The temperature was brisk at the start line so I considered wearing a long-sleeve tech tee over my short sleeve but I changed my mind at the last minute since I would rather begin a bit chilled and warm up rather than begin comfortable then have to shed, and carry, layers later.  As soon as we set off we were climbing -- some of it runnable, most of it not so much -- but I felt good.  I thought I would be dealing with some low-level hamstring tightness but whatever issue I was having the days prior no longer existed.  

I wasn't too anxious about this race although I wanted to beat my previous time (7:00:42) so I set out at what I considered a respectable pace and hoped for the best.  About half-way into the race I started a conversation with a guy who looked like Mike Wardian and when I told him as much, he replied with, "If I am then I'm having a terrible day" to which I responded, "Or I'm having the best running day of my life."  We chatted for a while and it turns out the Mike Wardian doppelganger is a helluva runner:  he'd run a 50 mile race the weekend before and had a pretty aggressive summer on tap (Leadville for one).  He had also run UTMB last summer and did so after fracturing one of his ribs less than half-way into the race.  He managed to finish the race with less than one hour before the cutoff.  An amazing feat of mental and physical determination.  At any rate, he asked me how fast I hoped to finish Promise Land and I told him sub-7 hour was the goal.  He was running for mid-6 hours (alright!) so I figured all I had to do was, more or less, keep him in my sights.  I felt good about my progress and my prospect of finishing sub-7.  

The Mike Wardian doppelganger eventually pulled away from me and for a short time I was worried I wouldn't break 7 hours but as I approached the last climb featuring several stairs amid a scenic creek I was pretty confident I'd beat my previous time, although still pushing it just in case.  When I rolled into the last aid station -- Lisa was waiting for me -- I remember asking how many miles to the finish ("5sh" was the answer from the AS volunteer but I had to clarify, actual miles or Horton miles?!?), downed some Coke, kissed Lisa, and took off.  The last five miles of Promise Land are mostly downhill with three-ish of those miles on the same fire road we set out on at the beginning of the race.  I wanted to finish aggressively so I hauled ass -- by my standards -- and pummeled the descent.  I finished in 6:45:16, averaging 11:55 per minute, 102nd among 311 finishers. 

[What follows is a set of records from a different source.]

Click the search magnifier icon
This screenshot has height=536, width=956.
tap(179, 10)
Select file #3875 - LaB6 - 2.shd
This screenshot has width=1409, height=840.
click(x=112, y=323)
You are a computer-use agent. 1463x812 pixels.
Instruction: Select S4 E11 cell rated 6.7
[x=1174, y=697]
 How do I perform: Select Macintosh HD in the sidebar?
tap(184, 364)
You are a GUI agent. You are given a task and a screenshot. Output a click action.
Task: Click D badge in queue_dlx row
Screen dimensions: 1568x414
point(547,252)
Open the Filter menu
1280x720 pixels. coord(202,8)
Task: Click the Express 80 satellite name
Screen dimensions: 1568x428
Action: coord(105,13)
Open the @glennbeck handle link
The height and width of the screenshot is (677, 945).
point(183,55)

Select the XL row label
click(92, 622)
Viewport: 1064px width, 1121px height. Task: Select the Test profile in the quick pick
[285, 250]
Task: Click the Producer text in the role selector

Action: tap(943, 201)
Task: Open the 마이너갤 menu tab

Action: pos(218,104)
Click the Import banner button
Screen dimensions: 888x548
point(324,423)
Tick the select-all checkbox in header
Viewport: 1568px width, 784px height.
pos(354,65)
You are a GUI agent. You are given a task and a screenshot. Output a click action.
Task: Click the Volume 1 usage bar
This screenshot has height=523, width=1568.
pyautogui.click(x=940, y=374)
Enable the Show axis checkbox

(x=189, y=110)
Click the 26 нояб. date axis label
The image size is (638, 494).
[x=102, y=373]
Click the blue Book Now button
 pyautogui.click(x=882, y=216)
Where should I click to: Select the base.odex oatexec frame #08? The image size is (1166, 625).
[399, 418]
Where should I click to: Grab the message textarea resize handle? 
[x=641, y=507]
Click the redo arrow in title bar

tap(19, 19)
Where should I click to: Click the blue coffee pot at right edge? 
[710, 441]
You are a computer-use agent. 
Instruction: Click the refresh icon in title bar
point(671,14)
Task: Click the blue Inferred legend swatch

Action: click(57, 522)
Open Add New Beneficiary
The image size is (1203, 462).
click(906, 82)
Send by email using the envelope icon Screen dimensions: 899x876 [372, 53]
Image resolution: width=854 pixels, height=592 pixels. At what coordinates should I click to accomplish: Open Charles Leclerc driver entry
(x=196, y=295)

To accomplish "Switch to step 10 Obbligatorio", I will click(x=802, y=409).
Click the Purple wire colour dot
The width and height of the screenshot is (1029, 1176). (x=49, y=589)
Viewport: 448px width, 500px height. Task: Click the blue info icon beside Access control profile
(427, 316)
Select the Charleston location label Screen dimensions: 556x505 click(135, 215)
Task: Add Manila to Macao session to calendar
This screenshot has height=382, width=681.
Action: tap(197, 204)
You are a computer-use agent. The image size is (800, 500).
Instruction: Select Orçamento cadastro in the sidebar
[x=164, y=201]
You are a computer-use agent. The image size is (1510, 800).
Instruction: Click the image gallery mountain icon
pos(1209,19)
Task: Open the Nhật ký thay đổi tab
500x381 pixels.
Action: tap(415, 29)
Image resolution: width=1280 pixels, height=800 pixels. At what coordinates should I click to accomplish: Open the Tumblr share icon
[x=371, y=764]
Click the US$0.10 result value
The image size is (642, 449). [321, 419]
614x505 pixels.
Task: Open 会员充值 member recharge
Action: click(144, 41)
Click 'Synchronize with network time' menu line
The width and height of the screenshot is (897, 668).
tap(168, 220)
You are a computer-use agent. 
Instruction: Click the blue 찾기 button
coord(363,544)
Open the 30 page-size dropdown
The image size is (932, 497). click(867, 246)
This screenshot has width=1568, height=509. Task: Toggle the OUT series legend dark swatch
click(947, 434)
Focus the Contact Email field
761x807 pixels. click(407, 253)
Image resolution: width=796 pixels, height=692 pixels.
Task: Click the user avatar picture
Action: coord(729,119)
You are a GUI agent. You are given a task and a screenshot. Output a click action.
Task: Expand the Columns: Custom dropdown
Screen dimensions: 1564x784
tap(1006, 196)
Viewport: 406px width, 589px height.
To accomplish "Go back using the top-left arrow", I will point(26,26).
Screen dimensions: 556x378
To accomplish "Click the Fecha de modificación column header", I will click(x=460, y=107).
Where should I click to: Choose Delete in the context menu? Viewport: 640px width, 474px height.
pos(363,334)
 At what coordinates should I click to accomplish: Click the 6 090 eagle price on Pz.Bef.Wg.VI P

I was quite pleased with my run.  I beat my previous time by 15(!) minutes and my body held up well during the race.  I didn't experience any nausea (maybe it was the unseasonable chilliness?) and my hips didn't seize up.  My quads, the left one in particular, were pretty sore for a few days afterward but I think that was just from running the descents (especially the last one) so aggressively.  Nothing more downhill training won't remedy.  

All in all, a great race and one I'll most certainly run again.